Andrerseits zeigen die Übertreibungen des Propheten an, dass der Glaube hier einen gewaltigen Sprung über einen garstigen Graben zu springen hat – Achtung: man kann auch auf dem Hosenboden landen! – und sie zeigen, dass sich die Anstrengung des Gedankens schließlich doch lohnen könnte. Der Prophet hat Dinge gesehen und gehört, die schlechthin unerhört sind; Erfahrungen gemacht, die im Grunde unteilbar, also eigentlich nicht mitteilbar sind; Erlebnisse, die einem die Sprache verschlagen; Abenteuer erlebt und in Gegenden vorgedrungen, die kein Mensch je betreten hat; Galaxien des Geistes bereist, die nie ein Mensch zuvor gesehen hat. „Ich habe Dinge gesehen, die ihr Menschen niemals glauben würdet. Gigantische Schiffe, die brannten, draußen vor der Schulter des Orion. Und ich habe C-Beams gesehen, glitzernd im Dunkeln, nahe dem Tannhäuser Tor. All diese Momente werden verloren sein in der Zeit, so wie Tränen im Regen. … Zeit zu sterben.“ Nein, das sind keine Worte der Bibel, sondern die letzten Worte des Replikanten Roy Batty alias Rutger Hauer gegenüber dem Blade Runner Rick Deckard alias Harrison Ford im gleichnamigen Film Blade Runner von 1982; auch so eine Art Prophetie aus utopisch kahl gefressener Erde. „Ich habe Dinge gesehen“: Geheimnisse, Mysterien, schrecklich und faszinierend zugleich. Wie davon reden?

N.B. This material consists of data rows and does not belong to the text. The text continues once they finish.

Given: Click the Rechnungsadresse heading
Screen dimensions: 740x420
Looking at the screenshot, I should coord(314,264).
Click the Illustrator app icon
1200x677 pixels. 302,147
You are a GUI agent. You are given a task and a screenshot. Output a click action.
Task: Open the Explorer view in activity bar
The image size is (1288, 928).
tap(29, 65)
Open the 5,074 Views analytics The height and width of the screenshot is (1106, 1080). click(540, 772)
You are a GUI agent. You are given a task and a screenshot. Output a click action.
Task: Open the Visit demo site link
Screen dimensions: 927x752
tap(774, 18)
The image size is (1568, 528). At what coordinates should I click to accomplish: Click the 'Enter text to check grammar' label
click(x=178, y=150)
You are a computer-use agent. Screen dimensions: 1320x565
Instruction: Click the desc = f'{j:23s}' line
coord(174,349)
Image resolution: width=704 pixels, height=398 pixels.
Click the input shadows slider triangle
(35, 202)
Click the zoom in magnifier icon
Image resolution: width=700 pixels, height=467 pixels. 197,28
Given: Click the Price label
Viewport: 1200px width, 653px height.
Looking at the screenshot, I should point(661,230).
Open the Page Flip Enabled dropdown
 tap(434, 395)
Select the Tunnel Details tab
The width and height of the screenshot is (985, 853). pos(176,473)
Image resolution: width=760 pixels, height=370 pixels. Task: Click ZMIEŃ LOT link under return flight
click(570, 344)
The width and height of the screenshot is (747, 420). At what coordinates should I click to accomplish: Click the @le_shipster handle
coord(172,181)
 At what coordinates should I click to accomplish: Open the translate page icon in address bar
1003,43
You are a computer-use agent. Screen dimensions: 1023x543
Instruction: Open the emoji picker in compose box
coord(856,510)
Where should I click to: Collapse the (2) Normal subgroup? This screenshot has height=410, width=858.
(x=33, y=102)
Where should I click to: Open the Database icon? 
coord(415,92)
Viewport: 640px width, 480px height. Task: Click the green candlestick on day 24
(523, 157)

Wie reden wir von den Dingen, die uns wirklich bewegen und wirklich etwas bedeuten, die unserem Leben Sinn geben, seine Richtung verändert haben, an die wir unser Herz hängen und die deshalb unser Gott sind; wann ist uns unser Gott begegnet und wo haben wir Gott gesehen, und wie davon reden, von dem, woran unser Herz hängt? Wie reden wir von der Geburt unserer Kinder und dem Tod unserer Eltern; wie reden vom großen Gelingen und wie vom krachenden Scheitern in den Prüfungen unseres Lebens; vom Suchen und Finden der Liebe, vom Verlieren und Wiederfinden; von unseren Reisen in die wirkliche und in die geistige Welt; vom Ringen mit Krankheiten und Sehnsüchten und Süchten? Von unseren Unerheblichkeiten, mit denen wir einen erheblichen Teil unserer Lebenszeiten verbringen? Wie von den Zielen, die wir erreicht haben, und von denen, die wir verfehlten und von denen, die noch vor uns liegen? Wie von dem, was uns antreibt, und von dem, was uns bremst? Wie vom großen Schmerz und wie von der kleinen Freude?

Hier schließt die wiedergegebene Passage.